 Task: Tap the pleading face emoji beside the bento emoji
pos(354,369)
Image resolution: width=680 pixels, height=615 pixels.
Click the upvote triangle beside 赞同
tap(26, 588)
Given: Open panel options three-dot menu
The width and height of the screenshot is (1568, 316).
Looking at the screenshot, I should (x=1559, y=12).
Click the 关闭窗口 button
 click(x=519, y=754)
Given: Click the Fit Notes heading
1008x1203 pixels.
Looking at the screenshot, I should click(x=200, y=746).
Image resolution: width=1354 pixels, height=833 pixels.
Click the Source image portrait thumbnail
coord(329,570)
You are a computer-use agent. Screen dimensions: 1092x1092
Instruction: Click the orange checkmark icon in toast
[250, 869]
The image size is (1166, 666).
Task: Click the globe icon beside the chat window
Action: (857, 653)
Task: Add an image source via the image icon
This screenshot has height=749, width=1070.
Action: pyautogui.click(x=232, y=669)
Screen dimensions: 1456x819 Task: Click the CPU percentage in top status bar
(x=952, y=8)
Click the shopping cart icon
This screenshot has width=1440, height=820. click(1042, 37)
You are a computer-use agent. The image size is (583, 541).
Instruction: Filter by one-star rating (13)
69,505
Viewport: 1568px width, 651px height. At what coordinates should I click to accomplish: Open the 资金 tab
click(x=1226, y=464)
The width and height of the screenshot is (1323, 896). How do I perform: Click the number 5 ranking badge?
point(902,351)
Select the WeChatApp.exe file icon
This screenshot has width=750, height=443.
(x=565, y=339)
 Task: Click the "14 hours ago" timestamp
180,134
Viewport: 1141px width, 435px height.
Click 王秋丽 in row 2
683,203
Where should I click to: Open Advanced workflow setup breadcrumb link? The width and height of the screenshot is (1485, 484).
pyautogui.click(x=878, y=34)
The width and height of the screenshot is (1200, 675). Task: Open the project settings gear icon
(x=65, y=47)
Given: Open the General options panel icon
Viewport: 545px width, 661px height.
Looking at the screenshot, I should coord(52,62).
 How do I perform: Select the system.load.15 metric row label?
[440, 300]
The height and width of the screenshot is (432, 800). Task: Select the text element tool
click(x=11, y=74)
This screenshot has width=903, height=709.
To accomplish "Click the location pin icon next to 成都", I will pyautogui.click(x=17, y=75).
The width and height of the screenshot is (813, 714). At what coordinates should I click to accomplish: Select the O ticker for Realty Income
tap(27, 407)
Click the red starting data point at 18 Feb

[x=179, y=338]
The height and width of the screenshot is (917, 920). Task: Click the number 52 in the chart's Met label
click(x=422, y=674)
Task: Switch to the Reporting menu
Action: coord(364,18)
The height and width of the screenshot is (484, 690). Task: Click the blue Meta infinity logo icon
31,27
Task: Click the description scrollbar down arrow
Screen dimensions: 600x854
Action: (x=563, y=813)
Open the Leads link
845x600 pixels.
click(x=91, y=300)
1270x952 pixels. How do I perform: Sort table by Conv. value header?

========

Where the line containing "This screenshot has width=903, height=709." appears, begin a word-for-word copy and carry it through the last line of the listing, leaving out all other lines.

• _Exercise answer_:
This screenshot has width=903, height=709.
To accomplish "Click the location pin icon next to 成都", I will pyautogui.click(x=17, y=75).
The width and height of the screenshot is (813, 714). At what coordinates should I click to accomplish: Select the O ticker for Realty Income
tap(27, 407)
Click the red starting data point at 18 Feb

[x=179, y=338]
The height and width of the screenshot is (917, 920). Task: Click the number 52 in the chart's Met label
click(x=422, y=674)
Task: Switch to the Reporting menu
Action: coord(364,18)
The height and width of the screenshot is (484, 690). Task: Click the blue Meta infinity logo icon
31,27
Task: Click the description scrollbar down arrow
Screen dimensions: 600x854
Action: (x=563, y=813)
Open the Leads link
845x600 pixels.
click(x=91, y=300)
1270x952 pixels. How do I perform: Sort table by Conv. value header?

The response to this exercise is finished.